Ausgewählter Auszug
____________
Die Vergangenheit kennen wir aus demselben Grund nicht, aus dem wir auch die Zukunft nicht kennen können: wir sind nicht dabeigewesen. Aber selbst wenn wir dabeigewesen sind, natürlich nur in der Vergangenheit, dann trifft auf uns mehr der Trugschluss zu, dass wir gesehen haben, was wir sehen wollten, nicht, was tatsächlich da war. Denn niemand von uns hat enzyklopädische Augen und ist von Erinnerungen frei: und immer sieht der Traum noch mehr als das Gedächtnis.
____________
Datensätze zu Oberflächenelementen

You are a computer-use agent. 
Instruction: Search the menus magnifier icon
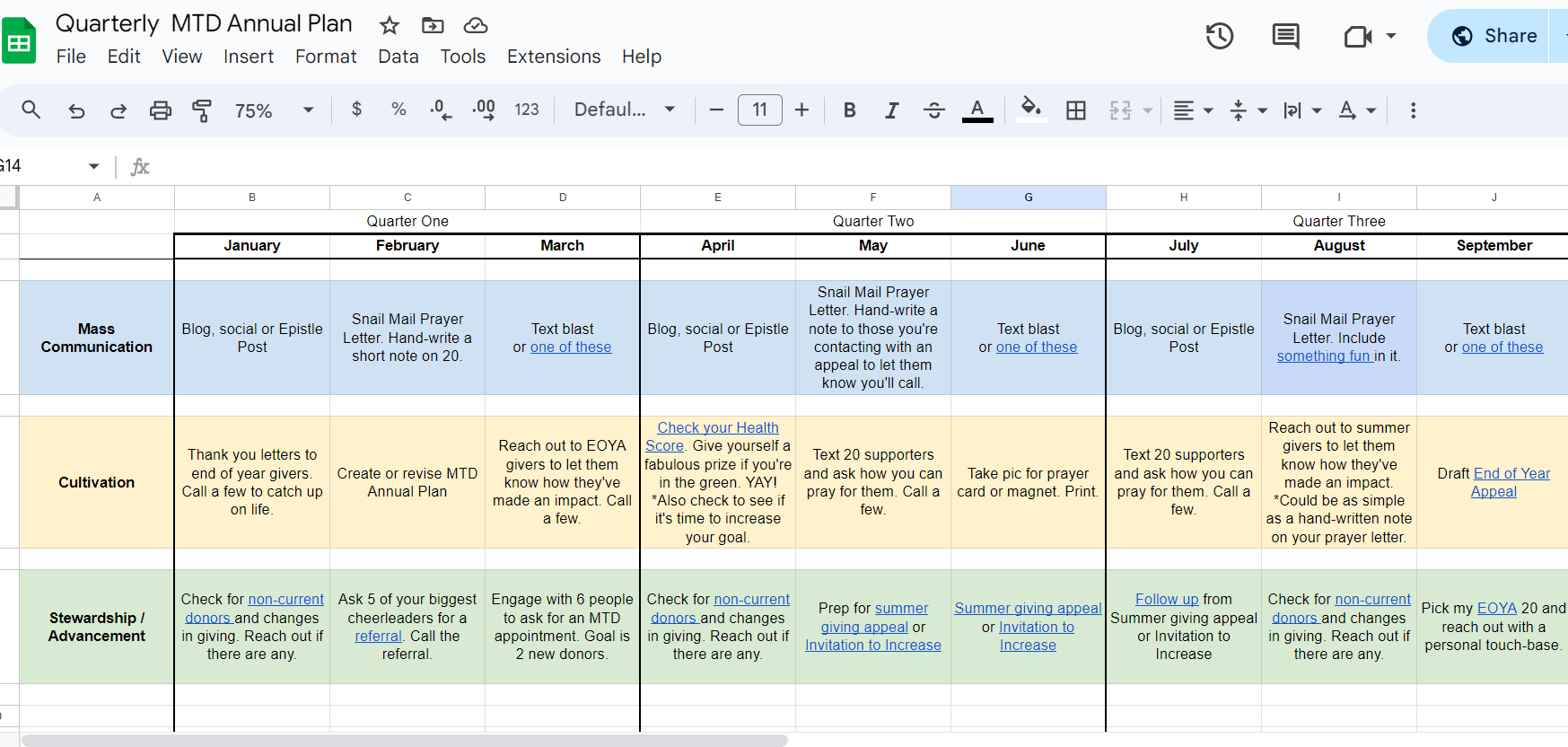click(x=31, y=110)
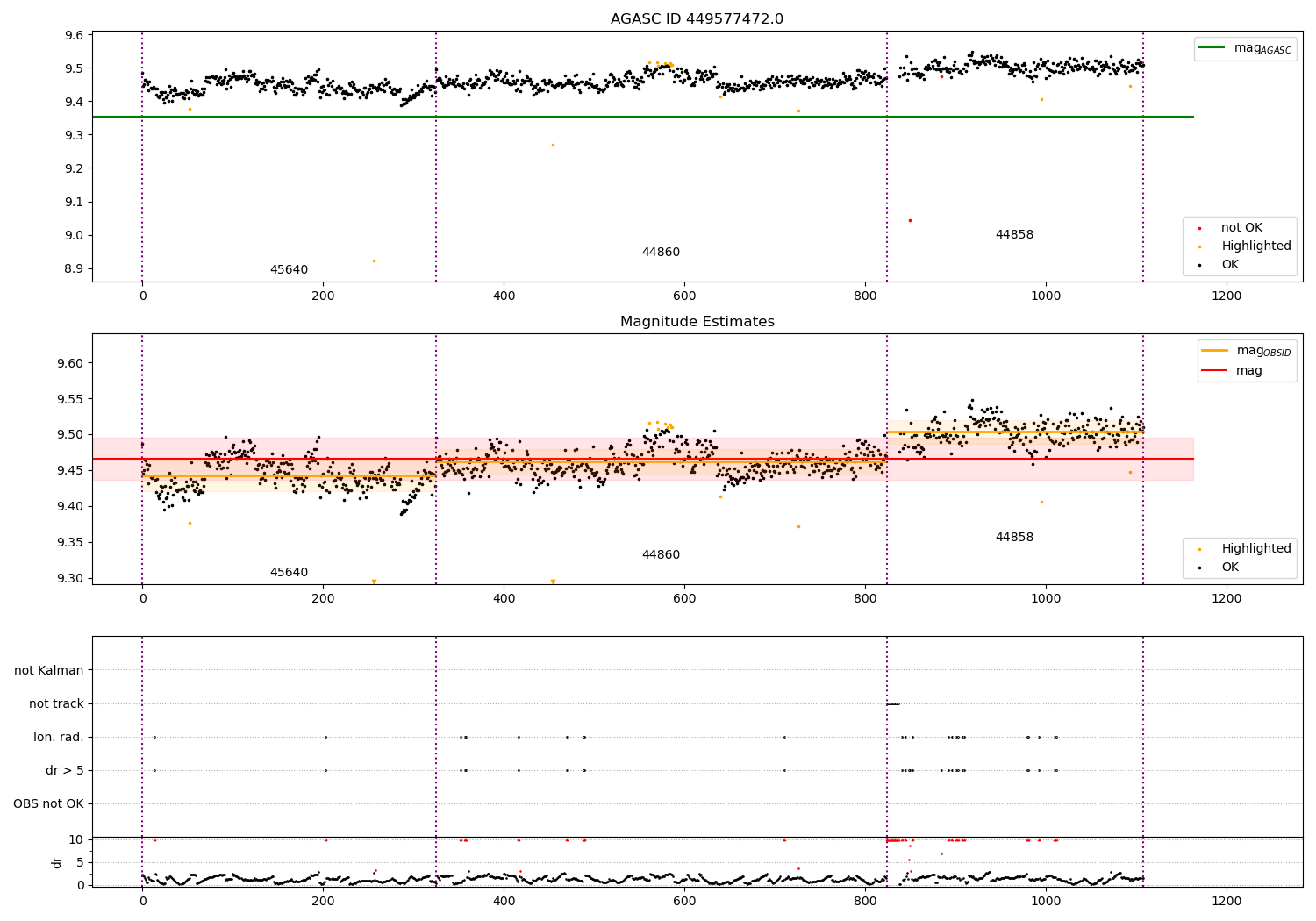Click the 'Ion. rad.' axis label
Screen dimensions: 1316x921
pos(59,737)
____________
Gegebene Anweisung A
Tippen Sie aus dem Auszug über die Vergangenheit die Stelle wortgetreu ab, die mit „Die Vergangenheit kennen“ beginnt und bis einschließlich „als das Gedächtnis.“ reicht.
Gegebene Anweisung B
Fassen Sie den Auszug über die Vergangenheit in zwei Sätzen zusammen.
Gegebene Anweisung C
Setzen Sie den Auszug über die Vergangenheit im Anschluss an seinen letzten Satz fort.
Die Daten sind eigenständiges Material und gehören nicht zum Text.

Schriftliche Antwort A
Die Vergangenheit kennen wir aus demselben Grund nicht, aus dem wir auch die Zukunft nicht kennen können: wir sind nicht dabeigewesen. Aber selbst wenn wir dabeigewesen sind, natürlich nur in der Vergangenheit, dann trifft auf uns mehr der Trugschluss zu, dass wir gesehen haben, was wir sehen wollten, nicht, was tatsächlich da war. Denn niemand von uns hat enzyklopädische Augen und ist von Erinnerungen frei: und immer sieht der Traum noch mehr als das Gedächtnis.

Schriftliche Antwort B
Wir kennen die Vergangenheit aus demselben Grund nicht wie die Zukunft, denn wir waren nicht dabei. Selbst wer dabei war, hat eher gesehen, was er sehen wollte, als was tatsächlich da war, weil niemand enzyklopädische Augen hat oder frei von Erinnerungen ist und der Traum immer noch mehr sieht als das Gedächtnis.

Schriftliche Antwort C
In diesen Tagen spülte Facebook die Werbung für einen alten Text von mir nach oben, in dem ein kleiner Mann des Volkes, ein blonder Maurerlehrling mit immer roten Ohren, einen wahrlich großen Irrtum eines Kontrollfanatikers aufdeckt. Wir drucken den Text hier noch einmal ab:
[ZAHLENDREHER, Nr. 188]
Man sieht sich lieber als Märtyrer der Zeit oder, wie es moderner heißt, der Sachzwänge. denn als erfolglosen Neuerer. Zu allen Zeiten war es schwer, eine eigene Idee zu entwickeln und sie durchzusetzen. Dagegen hilft eigentlich nur zweierlei: einfach mit der Masse mitlaufen oder sich als Opfer stilisieren. Plagiate wollen wir nicht als ernsthafte Möglichkeit anerkennen.
Die Masse und ihre Führer stellen sich natürlich und als gesunden Menschenverstand dar, der dann auch im Englischen common sense heißt.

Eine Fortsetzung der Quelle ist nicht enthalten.